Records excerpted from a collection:
+ + + + +
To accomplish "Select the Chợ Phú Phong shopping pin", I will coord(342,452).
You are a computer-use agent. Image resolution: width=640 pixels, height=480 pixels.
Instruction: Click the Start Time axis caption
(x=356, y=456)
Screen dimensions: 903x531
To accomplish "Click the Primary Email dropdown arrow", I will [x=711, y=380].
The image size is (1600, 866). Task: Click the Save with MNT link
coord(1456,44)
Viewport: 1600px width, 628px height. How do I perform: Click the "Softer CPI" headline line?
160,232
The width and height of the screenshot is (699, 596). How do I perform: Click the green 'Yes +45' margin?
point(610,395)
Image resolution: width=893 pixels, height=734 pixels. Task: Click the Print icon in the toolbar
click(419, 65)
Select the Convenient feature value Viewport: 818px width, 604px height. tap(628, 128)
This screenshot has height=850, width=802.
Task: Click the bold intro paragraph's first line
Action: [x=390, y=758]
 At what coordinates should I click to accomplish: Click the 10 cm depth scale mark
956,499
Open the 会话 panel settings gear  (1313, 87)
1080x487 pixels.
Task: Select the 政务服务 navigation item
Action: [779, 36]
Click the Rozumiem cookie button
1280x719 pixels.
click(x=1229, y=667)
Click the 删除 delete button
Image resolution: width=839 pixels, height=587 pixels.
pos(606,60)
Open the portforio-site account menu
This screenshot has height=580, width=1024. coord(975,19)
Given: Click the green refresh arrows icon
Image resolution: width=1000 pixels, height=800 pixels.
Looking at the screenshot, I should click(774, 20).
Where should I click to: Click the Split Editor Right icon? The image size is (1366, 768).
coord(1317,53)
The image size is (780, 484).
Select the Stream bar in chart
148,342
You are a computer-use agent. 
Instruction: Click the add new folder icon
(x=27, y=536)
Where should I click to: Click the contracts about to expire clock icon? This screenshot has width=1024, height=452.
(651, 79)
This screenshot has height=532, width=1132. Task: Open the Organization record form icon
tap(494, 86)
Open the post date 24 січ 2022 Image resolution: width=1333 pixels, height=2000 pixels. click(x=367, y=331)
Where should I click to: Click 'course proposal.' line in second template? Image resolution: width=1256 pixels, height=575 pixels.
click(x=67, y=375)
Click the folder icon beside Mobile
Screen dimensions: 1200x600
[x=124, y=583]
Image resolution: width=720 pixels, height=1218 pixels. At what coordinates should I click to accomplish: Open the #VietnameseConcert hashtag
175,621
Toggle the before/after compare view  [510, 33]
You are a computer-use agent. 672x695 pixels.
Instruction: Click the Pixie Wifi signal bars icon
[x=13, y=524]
+ + + + +
Exercise aim: Tallying every line that holds the string "will", report the total for the records and nothing else.

Final answer: 2